◆ **PASSAGE SHOWN**
§

Prove $h(x)=\sqrt{x^2-1}$ continuous by $\epsilon,\delta$

Question

Proof:

Let $h\colon (1, \infty)\to \Bbb R$ be a function. Let $h(x)= \sqrt{x^2-1}$.

Let $\epsilon>0$ be arbitrary.

Let $x_0\geq 1$ be arbitrary.

Suppose $x_0 > 1$.

Let $$\delta=\min\left\{1, \frac{\epsilon\sqrt{x_0^2-1}}{2|x_0|+1}\right\}$$

Let $x\geq1$ and $|x-x₀|<\delta$.

Thus $|h(x)-h(x_0)|=\left|\sqrt{\vphantom{x_0^2}x^2-1}-\sqrt{x_0^2-1}\right|={?}$ That's where I get stuck.

Suppose $x_0=1$.

I don't know what $\delta$ should equal.

Let $x\geq1$ and $|x-x_0|<\delta$.

Thus $|h(x)-h(1)|=\left|\sqrt{x^2-1}-\sqrt 0\right|=\left|\sqrt{x^2-1}\right|=\sqrt{|x^2-1|}={?}$ And that's where I get stuck again.

It would end with: Since $\epsilon$ is arbitrary, $h$ is continuous at $x₀$. And since $x_0$ is arbitrary, $h$ is continuous for all $x\in (1, \infty)$

Answer 1

rationalize by $|\sqrt{x^2-1}+\sqrt{x_0^2-1}|$

so,

$$ |\sqrt{x^2-1}-\sqrt{x_0^2-1}| = |\sqrt{x^2-1}-\sqrt{x_0^2-1}|\frac{|\sqrt{x^2-1}+\sqrt{x_0^2-1}|}{|\sqrt{x^2-1}+\sqrt{x_0^2-1}|}$$

$$ = \frac{|(x^2-1)-(x_0^2-1)|}{|\sqrt{x^2-1}+\sqrt{x_0^2-1}|} $$ $$\leq \frac{|x^2 - x_0^2|}{|\sqrt{x^2-1}+\sqrt{x_0^2-1}|}$$ $$\leq |x-x_0|\frac{|x|+|x_0|}{|\sqrt{x^2-1}+\sqrt{x_0^2-1}|}$$ $$\leq |x-x_0|$$ Where the last inequality is becuase on $(1,\infty)$ the denominator is always positive. So given $\epsilon>0$, let $\delta = \epsilon$, so that $|f(x)-f(x_0)|<\epsilon$ whenever $|x-x_0|<\delta$

§

◆ **AIM OF THE EXERCISE**
Reproduce the part of the continuity proof thread above from "Let $x\geq1$ and $|x-x₀|<\delta$." to "get stuck again.", including both ends.

◆ **INFORMATION SUPPLIED**
§

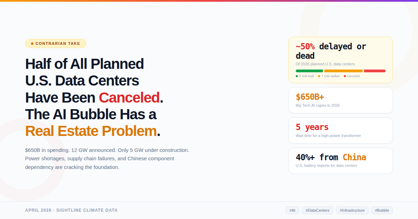Click the #Bubble hashtag tag
Viewport: 418px width, 219px height.
pos(382,210)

§

◆ **PROBLEM SOLUTION**
Let $x\geq1$ and $|x-x₀|<\delta$.

Thus $|h(x)-h(x_0)|=\left|\sqrt{\vphantom{x_0^2}x^2-1}-\sqrt{x_0^2-1}\right|={?}$ That's where I get stuck.

Suppose $x_0=1$.

I don't know what $\delta$ should equal.

Let $x\geq1$ and $|x-x_0|<\delta$.

Thus $|h(x)-h(1)|=\left|\sqrt{x^2-1}-\sqrt 0\right|=\left|\sqrt{x^2-1}\right|=\sqrt{|x^2-1|}={?}$ And that's where I get stuck again.